You can think of adhesions as a type of scab, like those that form when you cut your skin. The scab joins the two cut surfaces together, except adhesions are in between internal organs, rather than on the surface, of the body. Although adhesions formation is part of the natural healing process, they can lead to unwanted effects.

How are adhesions formed?

Adhesions form as a result of injury or trauma to the clear membrane (the peritoneum) that coats the major organs abdomen and pelvis.

When the peritoneum is healthy, it is slippery. When it is damaged, the body’s immune system starts to work to repair the damage and the site becomes inflamed. Inflammation is a normal part of the healing process, but it causes the development of fibrous bands of scar tissue (called a fibrin matrix). Normally these fibrin bands dissolve over time.

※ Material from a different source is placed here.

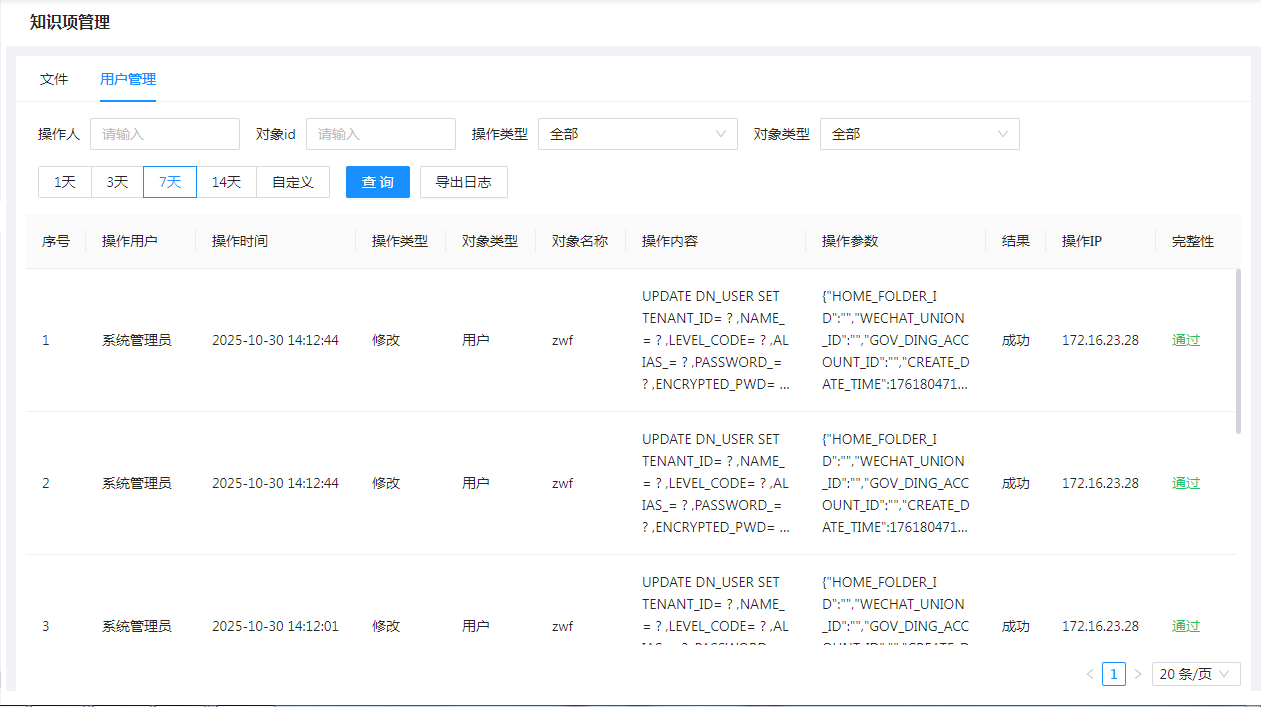Image resolution: width=1261 pixels, height=707 pixels.
Task: Switch to the 文件 tab
Action: coord(54,79)
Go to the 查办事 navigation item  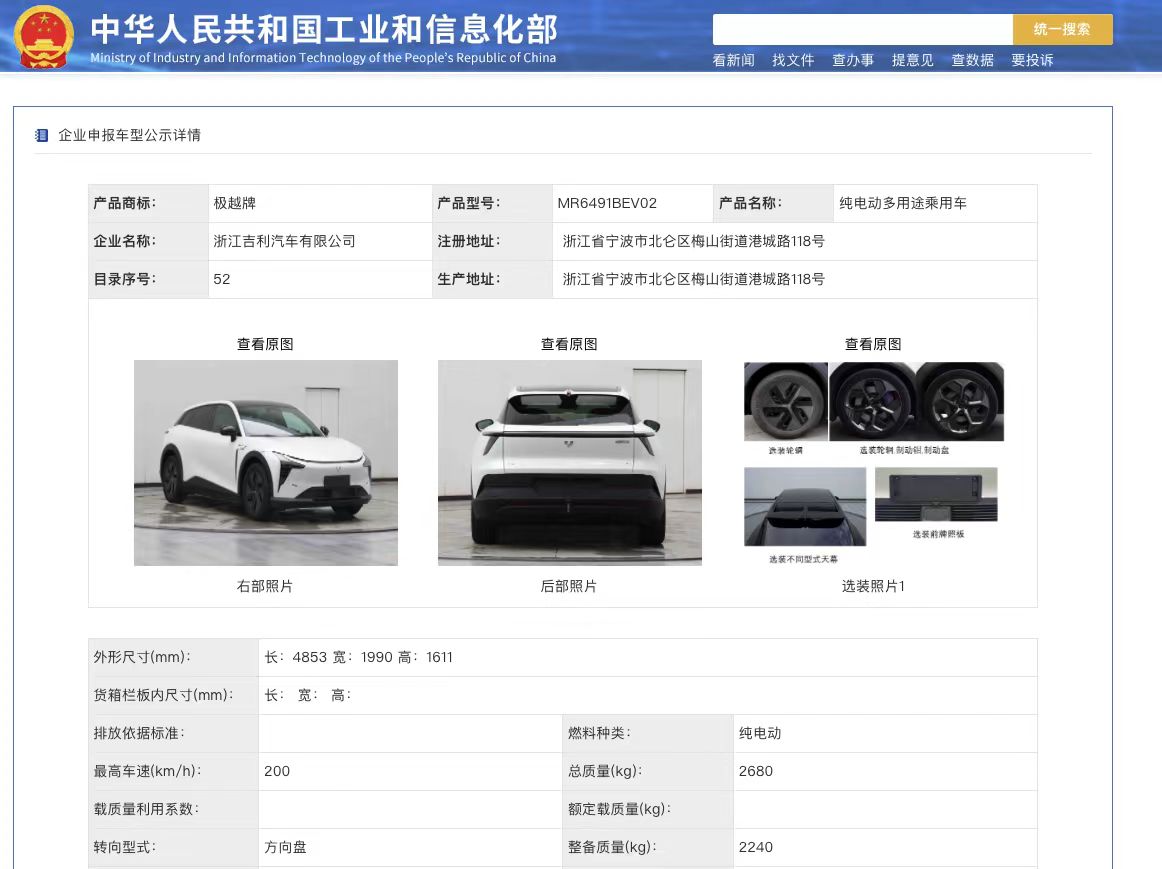click(853, 60)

Surgery can frequently decrease blood flow to the injured tissue and prevent the fibrin from dissolving. The result is an internal adhesion.

Although surgery is the most common cause of adhesions, they can also form as a result of:

  • infection (e.g. appendicitis)
  • gynacological conditions (e.g. endometriosis, ovarian cysts or ectopic pregnancies)
  • foreign bodies (e.g. sutures and clips)
  • radiation (e.g. such at that used to treat some cancers)

AdhesionsLeft: normal peritoneum.

Right: after surgery fibrous bands grow as part of the normal healing process and form adhesions.

Adhesion types

Although adhesions can occur anywhere, the most common locations are the abdomen and pelvis.

Pelvic adhesions

Pelvic adhesions can affect any pelvic organ such as the uterus, ovaries, fallopian tubes and/or bladder.

Abdominal adhesions

Because the abdomen sits higher in the body than the pelvis, abdominal adhesions involve the liver, stomach, small and/or large intestines.

Adhesions

References

  1. Ellis, H. Et al. (1999) ‘Adhesion-related hospital readmissions after abdominal and pelvic surgery: a retrospective cohort study.’ The Lancet, vol. 353, pp. 1476– 480.
  2. Llakakos, T. et al., (2001) ‘Peritoneal adhesions: etiology, pathophysiology, and clinical significance.’ Dig Surg, vol. 18, pp. 260–273.